El estado de bienestar, si alguna vez existió en terrenos diferentes de la metáfora, se ha volatilizado, bombardeado tanto desde la cúpula como desde la base. La idea era bonita en el papel, pero no se contaba con su incompatibilidad afectiva con la economía de libre mercado y, mucho menos, con la ausencia perniciosa de solidaridad que empaña la credibilidad de los socio-demócratas.

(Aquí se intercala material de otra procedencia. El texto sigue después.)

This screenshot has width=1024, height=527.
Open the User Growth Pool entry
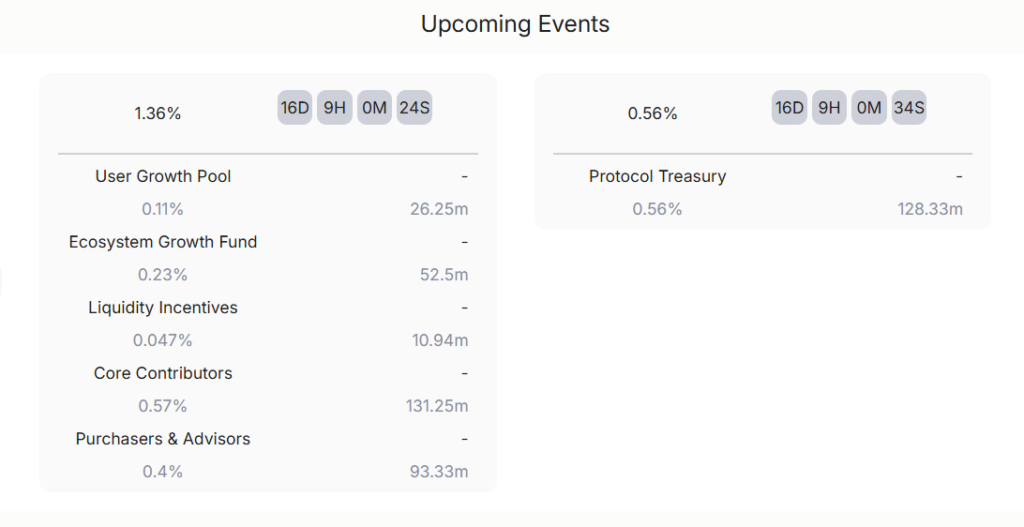[163, 176]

Todavía hay quienes se acercan a la vitrina donde se le exhibe, envuelto en gasas y algodones que pretenden ocultar el alcance de sus profundas heridas, y se dejan convencer de que el gigante deforme está, en realidad, sufriendo una metamorofosis, y que saldrá de su crisálida, convertido en un producto sostenible.
El equipo de expertos que se encarga de cambiarle los pañales y mantiene sus constantes vitales a base de continuas transfusiones de pasta, ha reconocido en declaraciones off the record, que la podredumbre de los tejidos es insoportable y que el estado de bienestar, tan pronto se le desconecten de los aparatos y subterfugios que lo conservan vivo, se convertirá en un cadáver más, un fracaso de la sociedad bienpensante.
No tengo dudas de que la culpa de esa derrota épica la tienen los socialistas, y, afinando más, los socialdemócratas, porque son los que se han tirado del carro que dejaron conducir a ecolojetas, ácratas, e izquierdosos; y, por si consigo atajar alguna mano antes de que llegue, escandalizada, a la cabeza, precisaré que no me refiero a los idearios, sino a la forma torpe, mentirosa, de ponerlos en práctica, sin valorar lo que hace falta para ir de excursiçon, además de contar con que haga buen tiempo.
Si el problema estuviera solo en votos, el castigo está siendo aplicado. Como resultado del mensaje confuso, al tambalearse el tenderete económico, los votantes de los partidos socalistas, cuando no se refugiaron en la apatía, se han desparramado, en estampida formal, tanto hacia la izquierda como hacia la derecha, abominando de una práctica que está contagiada de los mismos errores que el capitalismo neoliberal -contemporizar con los más ricos y atosigar a las clases medias-, y, aún más grave, porque afecta a la ética y a la credibilidad, emponzoñada por las garras de la corrupción que ha contaminado la sala en donde bullen sus dirigentes.
Si hay solución al despropósito, debiera de encontrarse en recuperar los objetivos centrales de lo que hemos venido llamando progreso y en sus ejes de desarrollo: recursos (humanos, financieros, naturales), tecnología (investigación, saber hacer, educaciación, eficiencia), y leal y solidaria distribución de los resultados.
Desde mi observatorio desengañado, diagnostico que los partidos llamados de izquierda ponen demasiado énfasis en la distribución de los resultados, en tanto que los partidos que se abrigan en la derecha, se centran, sobre todo, en los recursos. Se que es una simplificación, pero no escribo para discutir entre expertos, sino para compadecerme con inocentes.